Affiliation:
1. Department of Molecular Physiology and Biophysics, Vanderbilt University, Nashville, Tennessee 37232.
Abstract
The disposition of a mixed meal administered intragastrically was examined in 13 24-h-fasted conscious dogs, using the arteriovenous (AV) difference technique (and isotopic methods in 6 dogs). Postprandial net gut output totaled (in g of glucose equivalents) 42 +/- 6 glucose, 3 +/- 0.3 lactate, 2 +/- 0.2 alanine, and 0.2 +/- 0.0 glycerol. The gut oxidized 2 +/- 1 g of glucose, and 0.2 +/- 0.1 g remained within the intestinal lumen. Of the administered glucose 68 +/- 6% were accounted for, and volatile fatty acid production by the gut (n = 1) accounted for at least an additional 4%. Of the labeled glucose in the meal 82 +/- 5% appeared in the systemic circulation, an apparent overestimate of absorption of glucose from the meal. Cumulative net hepatic uptakes (in g of glucose equivalents) were 4.1 +/- 3.1 glucose, 12.1 +/- 2.1 gluconeogenic amino acids, and 1.5 +/- 0.2 glycerol. Net hepatic glycogen synthesis and lactate and CO2 production accounted for 6.2 +/- 4.1, 9.3 +/- 2.8, and 1.6 +/- 0.8 g of glucose equivalents, respectively. In summary, the AV difference method could account for the gut disposition of about two-thirds of the meal glucose. Nonsplanchnic tissues disposed of threefold more glucose than the liver. Net hepatic uptake of glucose equivalents as gluconeogenic amino acids was threefold > glucose uptake, and net hepatic uptake of gluconeogenic amino acids was > net gut release of gluconeogenic amino acids.
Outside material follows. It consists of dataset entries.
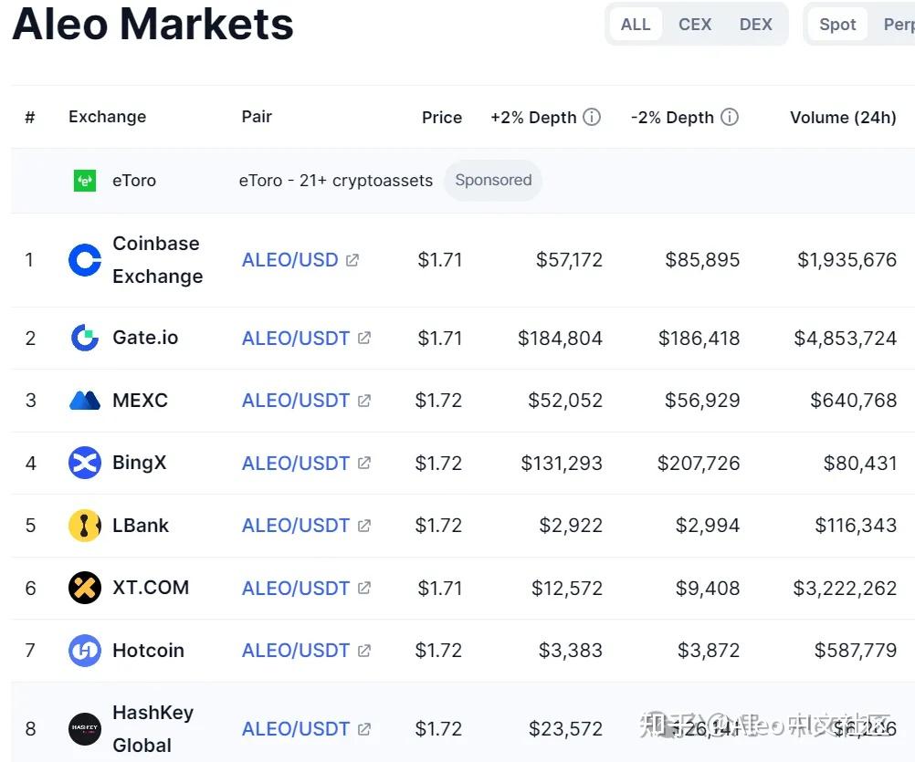Image resolution: width=915 pixels, height=762 pixels.
Task: Open the -2% Depth info tooltip
Action: pyautogui.click(x=731, y=117)
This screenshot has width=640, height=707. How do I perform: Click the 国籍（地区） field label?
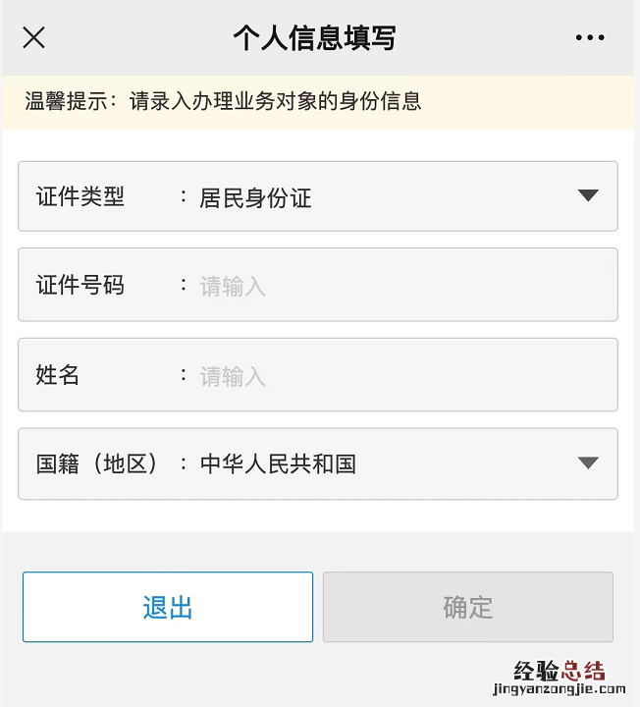(x=97, y=463)
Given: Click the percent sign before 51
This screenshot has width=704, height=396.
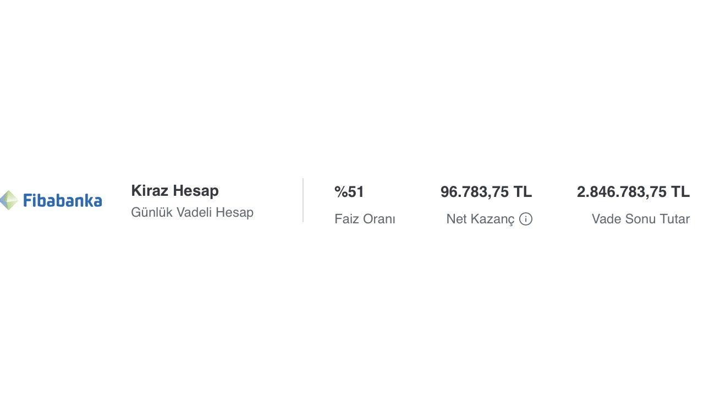Looking at the screenshot, I should (341, 192).
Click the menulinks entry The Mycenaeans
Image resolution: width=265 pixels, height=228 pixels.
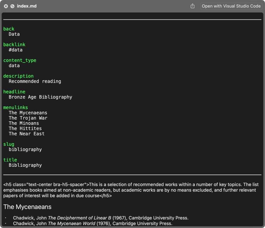28,113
In conclusion, the net hepatic uptake of glucose and gluconeogenic substrates provided adequate carbon for net hepatic synthesis of glycogen and production of lactate and CO2. In a net sense, peripheral tissues must have been the source of some of the gluconeogenic carbon taken up by the liver after the meal.
Publisher
American Physiological Society
Subject
Physiology (medical),Physiology,Endocrinology, Diabetes and Metabolism
Cited by
41 articles.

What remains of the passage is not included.